It took almost three and a half hours to get to Kissimmee. Indie had said they were lucky-that if they’d been from Miami, or Tampa or the Keys that it would’ve taken a plane to get there. The brothers didn’t have passports, and Fin had never so much as been to an airport. It made his mother sad that he didn’t though. He knew that she wished she could go on the plane and fly to the place she came from to see her mami and papi. Fin had never even met them. He’d spoken to them on the phone when he’d been given it, but they never seemed to want to say very much to him. By the time they got there it was the middle of the afternoon, and Indie had insisted they finally have some breakfast. It took a while but they finally tracked down a Burger King, Fin having a happy meal with nuggets and Indie devouring a burger.

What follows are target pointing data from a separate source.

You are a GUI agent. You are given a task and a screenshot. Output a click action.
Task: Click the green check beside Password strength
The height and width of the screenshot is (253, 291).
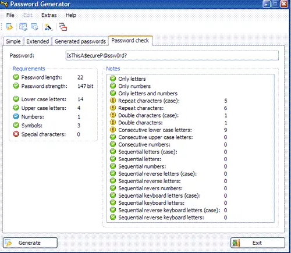tap(16, 85)
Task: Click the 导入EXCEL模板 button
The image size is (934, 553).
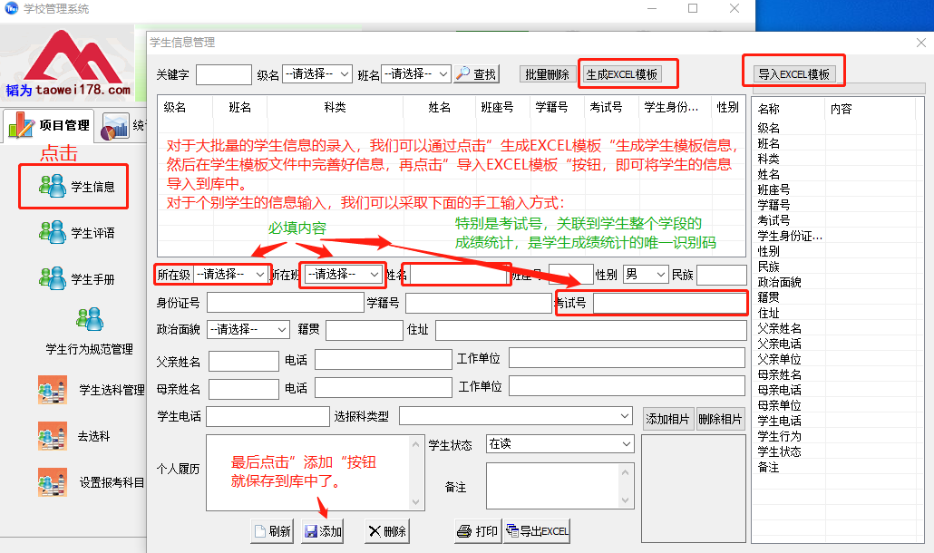Action: coord(793,75)
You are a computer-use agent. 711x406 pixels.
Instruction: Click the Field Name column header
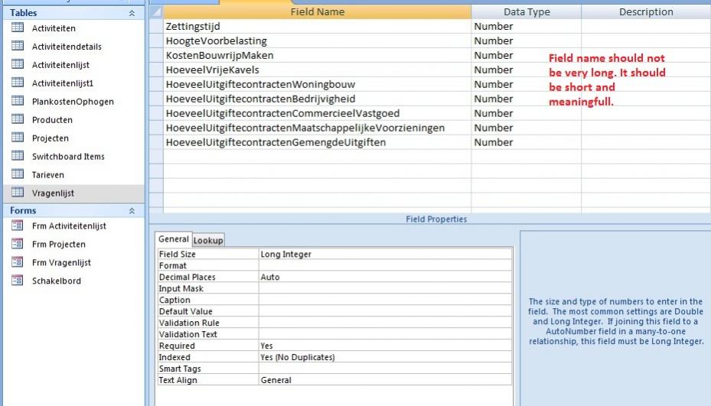coord(317,12)
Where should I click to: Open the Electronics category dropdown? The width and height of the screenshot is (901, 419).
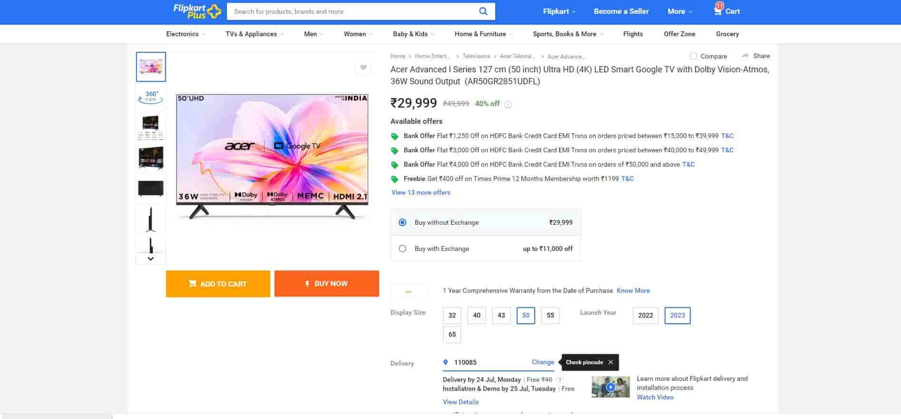point(186,34)
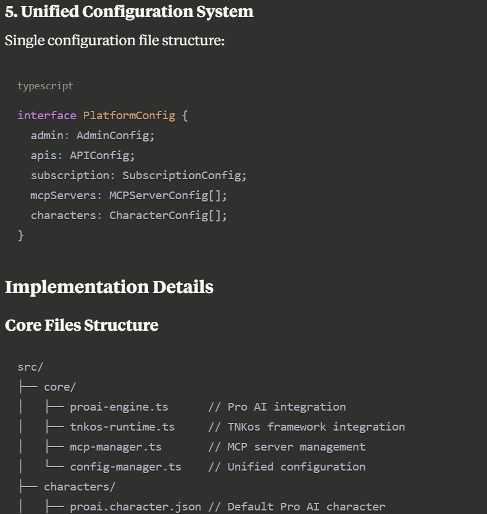
Task: Click the "subscription: SubscriptionConfig;" code line
Action: coord(139,176)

Then they started walking.
It was about thirty-five minutes before Fin started getting really tired. He started to slow down, footsteps becoming heavier and his body lolling after his brother. Indie noticed after a few minutes. He stopped and kept his back to his brother, but he didn’t have to say anything--Fin got it. He hopped back up onto his back and wrapped his arms around his neck. They walked for what must’ve been forever. Indie had figured if they followed the main road that they’d eventually come across a sign for Disneyworld, and his logic was right. Fin wasn’t the best at reading. He’d been set it as homework every day by his teacher, but his parents rarely had the time to check he was doing it or helping him. His dad worked weird hours and his mom had taken two jobs just to make sure they had a safety net.
He saw the turrets of a purple castle in the distance, and he pointed it out, shrieking louder than he should’ve so that his brother could hear him over the roar of traffic beside them on the road “Look Indie! Disneyworld!” he felt so excited he thought he might explode. Indiana had started to get tired somewhere into the first hour. He’d soldiered on though, not stopping once, and fiercely cursing at the people who had pulled over and offered them a ride. He had however stopped a few times to ask a bus driver or a cashier in a gas station for directions. Infinity could almost feel his relief that he would soon get to rest. To Fin’s dismay however, when they turned the corner...it was just another motel. A motel just like the one they’d come from, except it was bright purple. Outside the black sign read ‘Magic Castle Inn and Suites’. The turret he’d seen was decorated like a castle, but judging by the smell radiating from the place and the people who hung off it’s balconies, it didn’t seem like the Magic Kingdom he’d been expecting. Indie let him slide to the floor, and he stared at the motel in disbelief. Fin watched him with a worried frown. It was as though he could hear the cogs in his big brother’s brain turning. The thoughts of the almost six hours it had taken them to get this far. And it was all because of that fight in a motel.
A motel just like this one.
Indie clenched his fists. He grabbed his brother and dragged him to reception. Fin started to protest. The grown ups who worked there would be mad...but Indie was madder. The door opened and a bell chimed, and while Fin craned his neck to try and see where the bell was, his brother released him and charged to the desk. Indiana was still not tall enough to see over the top of the desk, and had to stand on his tiptoes, but while his baby brother sat in a chair and picked at a loose thread from his Crash shirt, Indie once again fought their battle. He spoke in a low voice to the bemused man behind the desk, a skinny man with ice cold blue eyes.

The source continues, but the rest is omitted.